Microsoft Zeus botnet structure

Microsoft has struck again at malware operators and cybercriminals, this time raiding data centers in Pennsylvania and Illinois to seize command and control servers and domain names allegedly used to control multiple Zeus botnets. Microsoft coordinated the raid in a manner similar to the company’s successful takedown of the Rustok botnet a year ago, quietly obtaining a federal warrant on the basis of civil suits against the botnet operators, then moving swiftly to take down servers and domain names hosting the operations. However, there are new twists this time: Microsoft used the RICO anti-racketeering laws to go after the botnet operations, and for the first time it partnered with other organizations (including Kyrus Tech, the Financial Services – Information Sharing and Analysis Center (FS-ISAC) and the NACHA – The Electronic Payments Association) to pull off the takedown.

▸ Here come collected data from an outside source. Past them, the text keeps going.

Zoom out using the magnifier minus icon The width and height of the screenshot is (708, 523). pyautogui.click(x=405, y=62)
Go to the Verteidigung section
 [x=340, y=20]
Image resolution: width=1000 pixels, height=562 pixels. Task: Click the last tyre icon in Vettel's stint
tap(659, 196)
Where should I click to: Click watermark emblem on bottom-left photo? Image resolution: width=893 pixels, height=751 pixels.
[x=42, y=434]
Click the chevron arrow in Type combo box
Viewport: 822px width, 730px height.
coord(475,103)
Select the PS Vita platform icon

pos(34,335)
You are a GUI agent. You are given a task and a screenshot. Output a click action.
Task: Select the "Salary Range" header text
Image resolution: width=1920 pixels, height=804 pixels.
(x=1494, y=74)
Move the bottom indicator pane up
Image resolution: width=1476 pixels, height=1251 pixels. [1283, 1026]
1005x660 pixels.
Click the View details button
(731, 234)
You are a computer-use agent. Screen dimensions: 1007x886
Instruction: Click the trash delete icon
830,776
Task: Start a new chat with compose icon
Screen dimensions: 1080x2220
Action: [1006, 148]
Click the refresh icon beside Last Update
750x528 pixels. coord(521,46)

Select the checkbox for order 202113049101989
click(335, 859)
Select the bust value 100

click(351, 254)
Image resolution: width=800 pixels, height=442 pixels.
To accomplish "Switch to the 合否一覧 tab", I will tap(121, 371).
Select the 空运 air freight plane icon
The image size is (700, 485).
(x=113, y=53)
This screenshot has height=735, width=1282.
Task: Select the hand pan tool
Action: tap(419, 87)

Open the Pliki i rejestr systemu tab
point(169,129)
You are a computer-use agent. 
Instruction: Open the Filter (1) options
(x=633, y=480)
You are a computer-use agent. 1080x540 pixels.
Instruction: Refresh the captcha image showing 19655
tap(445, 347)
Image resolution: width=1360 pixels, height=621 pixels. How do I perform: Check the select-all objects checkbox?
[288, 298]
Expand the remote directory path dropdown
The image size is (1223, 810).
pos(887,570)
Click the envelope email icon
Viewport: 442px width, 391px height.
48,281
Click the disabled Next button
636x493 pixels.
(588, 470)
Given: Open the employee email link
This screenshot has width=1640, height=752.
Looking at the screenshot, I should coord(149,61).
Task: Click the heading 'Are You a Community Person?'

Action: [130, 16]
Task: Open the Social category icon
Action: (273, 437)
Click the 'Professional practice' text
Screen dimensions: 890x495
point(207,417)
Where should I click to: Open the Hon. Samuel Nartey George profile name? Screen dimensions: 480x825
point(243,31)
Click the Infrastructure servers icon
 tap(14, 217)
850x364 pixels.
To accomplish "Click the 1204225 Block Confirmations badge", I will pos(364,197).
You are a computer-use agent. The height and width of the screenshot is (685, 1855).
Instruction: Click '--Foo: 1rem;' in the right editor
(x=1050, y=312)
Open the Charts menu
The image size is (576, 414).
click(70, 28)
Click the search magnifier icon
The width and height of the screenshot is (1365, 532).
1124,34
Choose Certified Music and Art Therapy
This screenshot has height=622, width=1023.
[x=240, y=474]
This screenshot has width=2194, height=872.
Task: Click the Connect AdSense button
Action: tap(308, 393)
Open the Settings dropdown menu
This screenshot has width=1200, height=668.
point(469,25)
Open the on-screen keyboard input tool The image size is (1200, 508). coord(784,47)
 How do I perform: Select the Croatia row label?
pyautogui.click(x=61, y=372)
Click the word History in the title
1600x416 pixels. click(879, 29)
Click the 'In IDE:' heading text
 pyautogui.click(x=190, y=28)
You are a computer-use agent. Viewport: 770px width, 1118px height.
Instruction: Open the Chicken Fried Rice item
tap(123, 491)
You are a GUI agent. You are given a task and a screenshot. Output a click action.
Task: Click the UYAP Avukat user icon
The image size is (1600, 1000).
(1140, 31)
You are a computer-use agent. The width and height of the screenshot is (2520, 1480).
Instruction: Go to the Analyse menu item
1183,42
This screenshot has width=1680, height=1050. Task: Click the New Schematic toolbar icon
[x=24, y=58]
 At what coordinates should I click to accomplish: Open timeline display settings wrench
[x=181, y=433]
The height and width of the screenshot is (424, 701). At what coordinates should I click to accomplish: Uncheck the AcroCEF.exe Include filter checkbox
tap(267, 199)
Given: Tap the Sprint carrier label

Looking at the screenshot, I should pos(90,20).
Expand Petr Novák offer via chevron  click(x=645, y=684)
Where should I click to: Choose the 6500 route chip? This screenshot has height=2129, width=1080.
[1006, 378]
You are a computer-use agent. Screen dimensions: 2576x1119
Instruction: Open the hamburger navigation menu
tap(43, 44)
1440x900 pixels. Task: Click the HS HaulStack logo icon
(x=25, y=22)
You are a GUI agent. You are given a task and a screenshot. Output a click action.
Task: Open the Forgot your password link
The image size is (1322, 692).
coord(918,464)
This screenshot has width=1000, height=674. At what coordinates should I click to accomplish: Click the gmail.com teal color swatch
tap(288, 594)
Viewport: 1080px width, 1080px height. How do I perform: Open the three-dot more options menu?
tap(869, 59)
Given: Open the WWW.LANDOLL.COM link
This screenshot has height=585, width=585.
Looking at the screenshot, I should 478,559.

“With this action, we’ve disrupted a critical source of money-making for digital fraudsters and cyberthieves, while gaining important information to help identify those responsible and better protect victims,” said Microsoft’s Digital Crimes Unit senior attorney Richard Boscovich, in a statement.

The Zeus malware is not new, but it has been one of the most successful malware operations to date. Microsoft says it has detected up to 13 million Zeus infections since 2007, with over 3 million infected systems in the United States. Zeus typically spreads via drive-by phishing scams: botnet operators send spam messages that look to be alerts from financial institutions or other organizations warning users they need to take immediate action to protect their accounts. Once users click the link, they’re taken to a site that attempts to exploit security holes in users browsers and/or operating systems to install malware. Once installed, Zeus can monitor the online activity of an infected computer, down to keystroke logging: when a user connects to their band or an e-commerce site, their credentials are nabbed and sent along to the botnet operators, who then use the account details to commit fraud — or sell the information upstream to folks who will.

Microsoft was able to conduct the seizures through a successful pleading before the U.S. District Court for the Eastern District of New York, giving the company a federal warrant to perform a coordinated seizure of systems escorted by U.S. Marshals. Microsoft says the seized systems and domains represent “some of the worst known Zeus botnets;” however, it’s important to note that plenty of other Zeus operations are still out there: consumers shouldn’t let down their guards. That said, Microsoft believes the move will “significantly impact the cybercriminals’ operations and infrastructure.”

The takedown marks the first time Microsoft has used RICO to go after botnet operators — and may be the first time RICO has been applied to to consolidate civil cases against botnet operators. (The civil cases are initially based on trademark law: those fake phishing email use trademarks from Microsoft and other organizations). It’s also the first time Microsoft has targeted multiple botnets with a single action, and the first time other plaintiffs have joined in one of Microsoft’s takedowns.